The 2-μs-long MD simulations of MPD-ub crystal (24 ubiquitin molecules) and cubic-PEG-ub crystal (48 ubiquitin molecules) recorded under Amber ff99SB*-ILDN force field62,63,64 in the presence of SPC/E water65 are the same as reported by us previously35, and described in detail in the Supplementary Methods. Analogous 2-μs-long trajectories have been recorded for MPD-ub crystals containing single-residue mutations E24A, G53A, K63A, E64A, or a negatively charged form of E24. For cubic-PEG-ub form, we have recorded the duplicate 2-μs trajectory of the wild-type ubiquitin crystal and the additional trajectories for crystals with K11A, K11A (chain A only), and G53A mutations. All alanine substitutions did not create any steric conflicts in the initial crystal coordinates. The compound statistics from each crystal trajectory is equivalent to 2 × 24 = 48 or 2 × 48 = 96 μs of ubiquitin dynamics. (Strictly speaking, many short trajectories are not equivalent to one long one, but in our case the simulation length is sufficient to sample the events of interest, i.e., conformational exchange and rocking). The trajectories exhibit a certain amount of drift, as has been discussed by us earlier;35 the drift is essentially a reflection of rocking motion that becomes progressively worse during the course of the simulations. In addition, we have also recorded a 1-μs-long trajectory of cubic-PEG-ub crystal, where Cα atoms within the secondary structure of ubiquitin have been restrained to their respective positions in the crystallographic structure by means of harmonic restraints with force constant 5 kcal mol−1 Å−2. The rocking motion was largely suppressed in this trajectory. However, this trajectory featured a significant proportion of distinctive βII’ species, which appears to be an artifact. Therefore the restrained simulation was discontinued. As a control, we have also recorded 2-μs-long trajectories of MPD-ub crystal and cubic-PEG-ub crystal (wild-type, K11A, K11A chain A only, and G53A) using newer ff14SB force field66. Finally, the previously reported solution trajectory of ubiquitin has been extended to 10 μs.

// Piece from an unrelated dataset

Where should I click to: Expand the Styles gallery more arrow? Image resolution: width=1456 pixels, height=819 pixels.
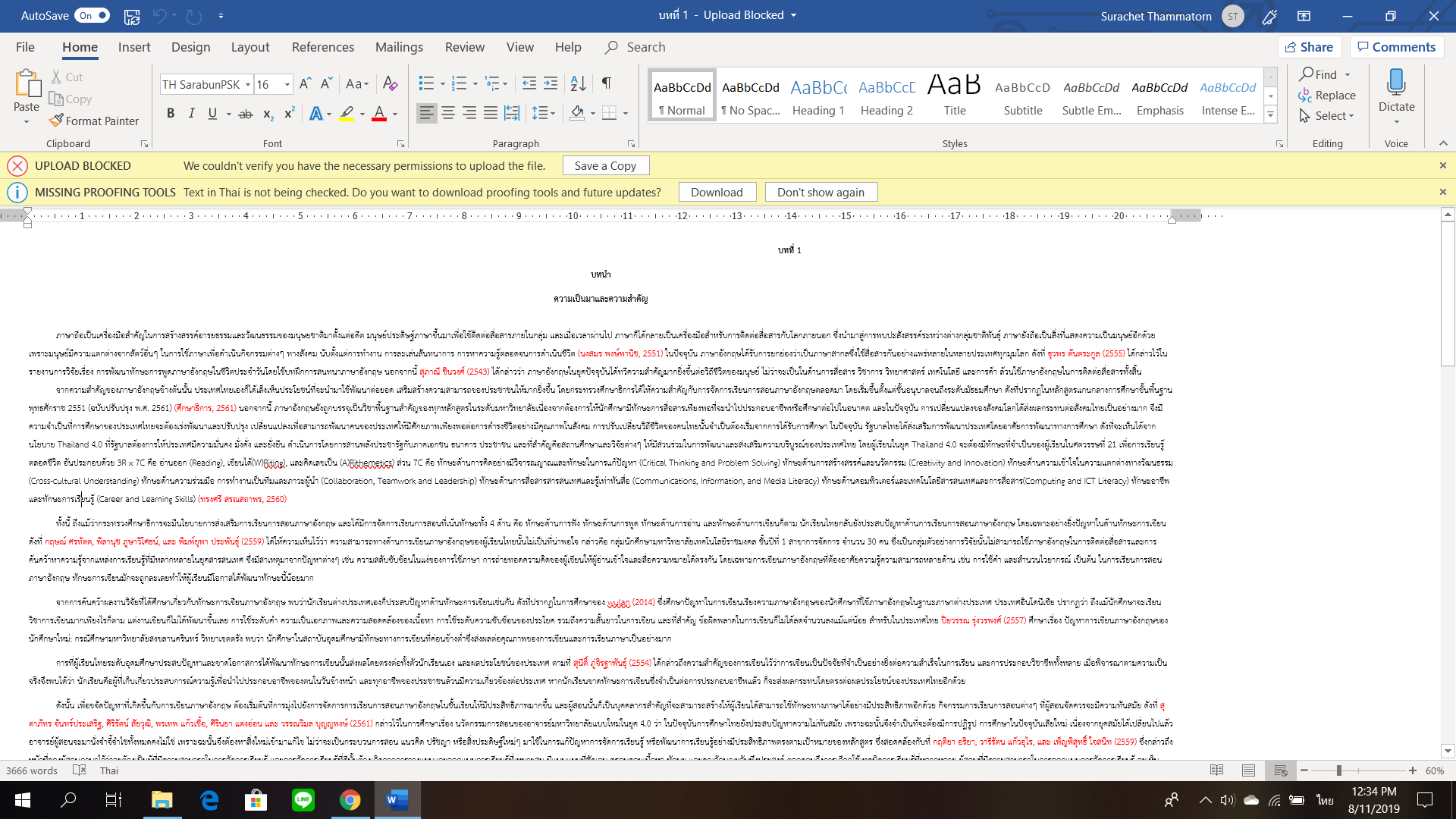1271,115

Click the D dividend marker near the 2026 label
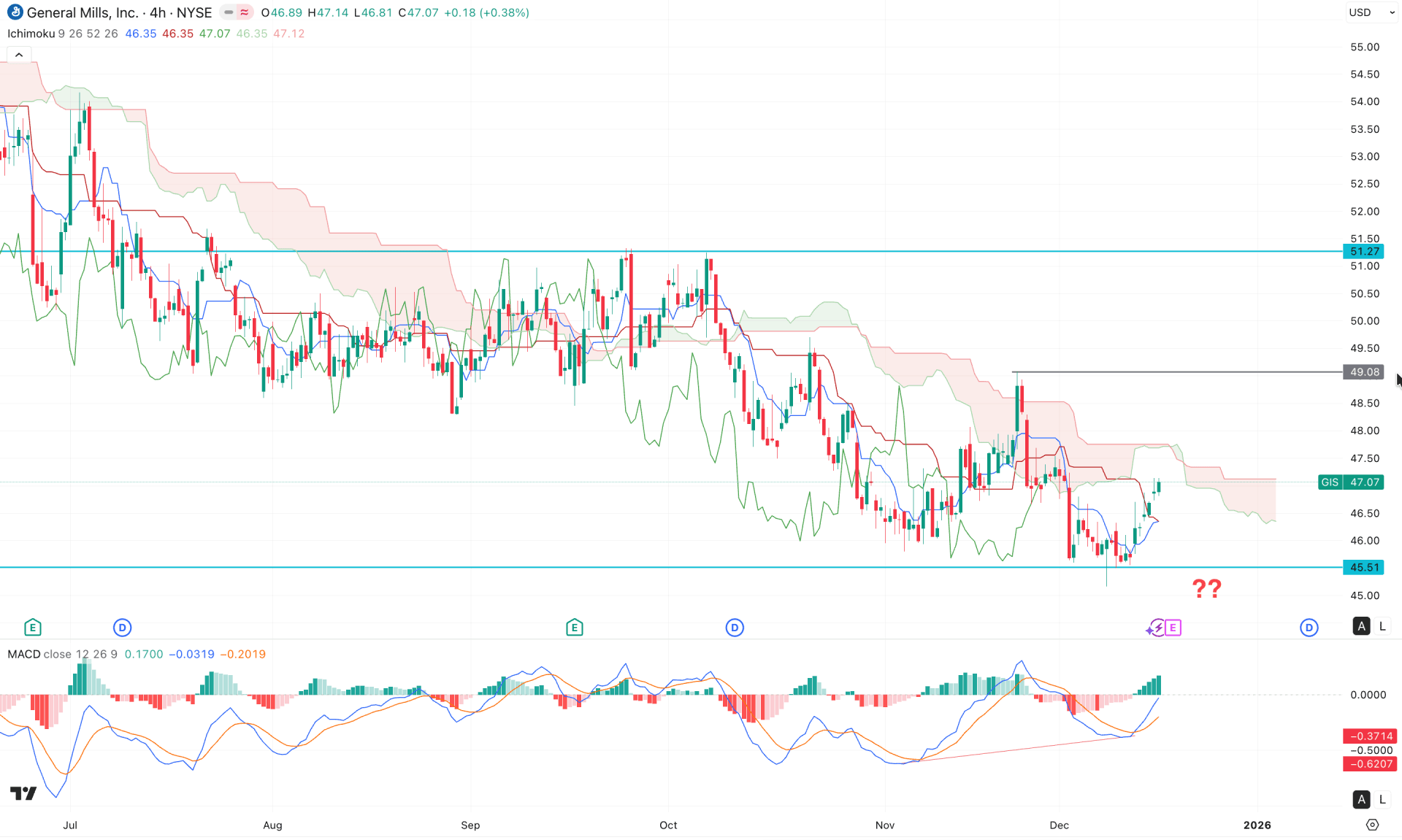click(1309, 627)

In processing the MD trajectories, we used geometric criteria to identify hydrogen bonds (nitrogen–oxygen distance <3.2 Å, angle from 130° to 180°) and salt bridges (at least one nitrogen–oxygen distance <4 Å, centroid distance 5 Å)67, 68. Chemical shifts have been calculated by processing the MD coordinates using the program SHIFTX54. This program has essentially the same accuracy as SHIFTX + module from SHIFTX269, while relying on a simpler parameterization that nicely captures the dependence of 15N chemical shift on several essential structural variables. Given the limited accuracy of chemical shift prediction software, only the more pronounced modulation effects with Δδ(15N) on the order of 1 ppm can be reliably identified. Special tests have been performed to evaluate intermolecular contributions into chemical shifts; we have found that these contributions can be safely neglected for the problem at hand.

Data availability

Solid-state NMR relaxation data and MD simulation frames can be obtained from the corresponding authors upon request.